"O caso dos 20 patinhos e a sucuri de 50 metros"

Joaquim Celestino Nascimento Filho

Tenho um colega chamado Wellygton, morador do paradisíaco bairro de Ipitanga onde constuiu sua tão sonhada residência, bem no meio de um enorme terreno onde a natureza colocou uma lagoa de água negra e profunda vinda de um afluente do rio jacuipe.

Amante da natureza e ecologista de carteirinha, logo deu asas a sua imaginação plantando mudas de coqueiros, cajueiros, pitangueiras, mangueiras para atrair e desfrutar a companhia de todos os pássaros e borboletas da região.

Na referida lagoa colocou alguns patinhos para alegria de Dedê sua pequena filhinha e alguns peixes para futuras pescarias em lazeres dominicais.

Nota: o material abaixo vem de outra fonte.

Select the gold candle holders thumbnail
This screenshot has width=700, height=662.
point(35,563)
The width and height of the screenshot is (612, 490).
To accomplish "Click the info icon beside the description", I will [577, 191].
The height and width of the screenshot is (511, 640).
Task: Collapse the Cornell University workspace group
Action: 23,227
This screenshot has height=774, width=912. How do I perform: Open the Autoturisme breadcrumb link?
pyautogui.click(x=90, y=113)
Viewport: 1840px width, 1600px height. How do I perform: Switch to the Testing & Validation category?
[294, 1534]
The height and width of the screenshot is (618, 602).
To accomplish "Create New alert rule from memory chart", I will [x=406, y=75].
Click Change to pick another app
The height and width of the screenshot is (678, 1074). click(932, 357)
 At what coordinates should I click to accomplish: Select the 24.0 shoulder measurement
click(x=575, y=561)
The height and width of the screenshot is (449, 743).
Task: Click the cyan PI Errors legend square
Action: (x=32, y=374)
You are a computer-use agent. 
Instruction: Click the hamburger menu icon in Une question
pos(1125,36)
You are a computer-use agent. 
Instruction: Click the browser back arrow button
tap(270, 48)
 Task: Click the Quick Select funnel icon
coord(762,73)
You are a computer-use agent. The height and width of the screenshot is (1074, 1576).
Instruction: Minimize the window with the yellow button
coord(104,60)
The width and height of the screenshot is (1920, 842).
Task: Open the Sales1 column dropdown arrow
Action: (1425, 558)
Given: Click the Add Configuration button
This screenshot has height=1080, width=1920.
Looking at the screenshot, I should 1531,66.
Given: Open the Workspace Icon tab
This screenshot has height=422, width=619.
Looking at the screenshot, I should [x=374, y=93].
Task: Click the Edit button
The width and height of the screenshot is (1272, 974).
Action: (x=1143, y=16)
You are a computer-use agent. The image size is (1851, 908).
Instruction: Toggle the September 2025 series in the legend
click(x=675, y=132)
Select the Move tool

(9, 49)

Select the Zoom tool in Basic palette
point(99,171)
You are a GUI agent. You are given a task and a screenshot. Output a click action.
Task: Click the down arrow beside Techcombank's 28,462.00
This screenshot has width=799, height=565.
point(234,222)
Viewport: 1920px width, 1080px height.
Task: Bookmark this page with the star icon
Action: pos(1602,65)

Um dia foi alertado por sua esposa que alguma coisa estranha estava acontecendo na lagoa, os pequenos patos estavam desaparecendo e também tinha notado um estranho movimento de água acompanhado de sonoros glubs ! glubs!, impressionado, relatou o ocorrido com os viziohos e aterrorizado ficou sabendo que a região era formada pôr charcos e pântanos e pôr isto era morada de cobras sucuris de diversos tamanhos, desde cobra de 30 centímetros até a de 50 metros, responsáveis, segundo a vizinhança, pelo desaparecimento de carteiros, entregadores de pizza, e funcionários da SUCAM, inclusive existe a suspeita pôr parte dos moradores locais que um fusca 68 estacionado na porta de uma das residências, tenha desaparecido nesta circunstancia.

Apavorado, convidou um colega de trabalho conhecido como João Gonçalves, nascido em São Gonçalo dos Campos cidade do recôncavo baiano (famoso como caçador de cobras e caças diversas), para ir até a sua residência fazer uma análise da situação.

Meia noite de Sexta feira, lua cheia e estrelas brilhantes no céu, acampa no terreno de Wellygton em Ipitanga o famoso caçador João e sua equipe forma da pelos auxiliares Valdec, Genaro e Sidney, prontos para iniciar a caçada ofídica.

Tenda de lona armada no quintal, apetrechos diversos espalhados pelo chão, tais como, rede de pesca, lanternas, facas, facões, porretes, badogues, espingarda de socar e até arco e flecha.

Após explanações diversas sobre táticas de caçadas em águas profundas, eles iniciam a operação entrando na lagos dispostos a liquidar a sucuri, de repente, um redemoinho é formado seguido de dois glubs ! glubs! E um pedaço de madeira de mais ou menos dez metros envelhecido pelo tempo emerge na lagoa causando um tremendo susto na equipe e provocando uma debandada geral na valente equipe.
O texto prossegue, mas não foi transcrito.